WHAT THE EXERCISE ASKS: The word "dropdown" marks the lines to keep; find each one in the data and copy it.

PROVIDED RECORDS:
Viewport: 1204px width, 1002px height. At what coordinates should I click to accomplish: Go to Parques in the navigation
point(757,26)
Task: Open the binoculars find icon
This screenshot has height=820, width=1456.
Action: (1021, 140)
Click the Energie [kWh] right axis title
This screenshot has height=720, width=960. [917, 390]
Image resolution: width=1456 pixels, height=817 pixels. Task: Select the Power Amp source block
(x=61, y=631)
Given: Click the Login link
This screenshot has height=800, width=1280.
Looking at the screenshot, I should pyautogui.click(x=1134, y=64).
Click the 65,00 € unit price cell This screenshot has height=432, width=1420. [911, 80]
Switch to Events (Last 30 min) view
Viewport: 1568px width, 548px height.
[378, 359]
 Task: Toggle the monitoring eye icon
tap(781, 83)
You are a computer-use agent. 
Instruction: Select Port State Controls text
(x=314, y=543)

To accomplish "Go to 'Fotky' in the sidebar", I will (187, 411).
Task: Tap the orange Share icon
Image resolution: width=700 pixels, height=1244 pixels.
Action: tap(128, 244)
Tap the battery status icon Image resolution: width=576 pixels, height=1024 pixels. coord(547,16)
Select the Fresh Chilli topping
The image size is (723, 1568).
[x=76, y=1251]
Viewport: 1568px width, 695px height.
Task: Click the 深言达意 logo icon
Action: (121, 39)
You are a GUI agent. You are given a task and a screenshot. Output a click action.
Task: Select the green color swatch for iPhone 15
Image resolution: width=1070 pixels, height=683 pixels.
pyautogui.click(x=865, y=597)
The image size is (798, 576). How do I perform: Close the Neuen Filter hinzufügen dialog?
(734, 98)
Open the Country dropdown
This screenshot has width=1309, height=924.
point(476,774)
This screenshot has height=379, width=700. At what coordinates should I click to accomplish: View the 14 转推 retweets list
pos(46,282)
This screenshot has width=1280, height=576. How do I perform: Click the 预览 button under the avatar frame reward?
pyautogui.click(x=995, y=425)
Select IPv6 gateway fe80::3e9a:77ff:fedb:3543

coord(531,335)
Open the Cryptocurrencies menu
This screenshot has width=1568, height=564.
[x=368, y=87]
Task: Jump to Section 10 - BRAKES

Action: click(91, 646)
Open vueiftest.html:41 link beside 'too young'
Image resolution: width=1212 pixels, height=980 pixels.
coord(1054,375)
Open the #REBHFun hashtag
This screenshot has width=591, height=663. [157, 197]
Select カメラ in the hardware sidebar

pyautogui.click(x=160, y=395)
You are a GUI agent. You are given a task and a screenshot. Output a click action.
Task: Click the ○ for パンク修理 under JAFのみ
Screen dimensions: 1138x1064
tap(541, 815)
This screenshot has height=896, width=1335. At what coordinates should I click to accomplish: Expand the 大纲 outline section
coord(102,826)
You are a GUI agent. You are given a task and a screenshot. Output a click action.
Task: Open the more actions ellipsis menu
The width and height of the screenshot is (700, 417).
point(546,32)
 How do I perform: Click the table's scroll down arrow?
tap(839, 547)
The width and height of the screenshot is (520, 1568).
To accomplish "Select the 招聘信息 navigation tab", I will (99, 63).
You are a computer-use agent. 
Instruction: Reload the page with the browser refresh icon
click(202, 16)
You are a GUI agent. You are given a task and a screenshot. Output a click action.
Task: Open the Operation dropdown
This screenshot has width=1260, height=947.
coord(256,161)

RESULT FOR THIS TASK:
Open the Country dropdown
Task: Open the Operation dropdown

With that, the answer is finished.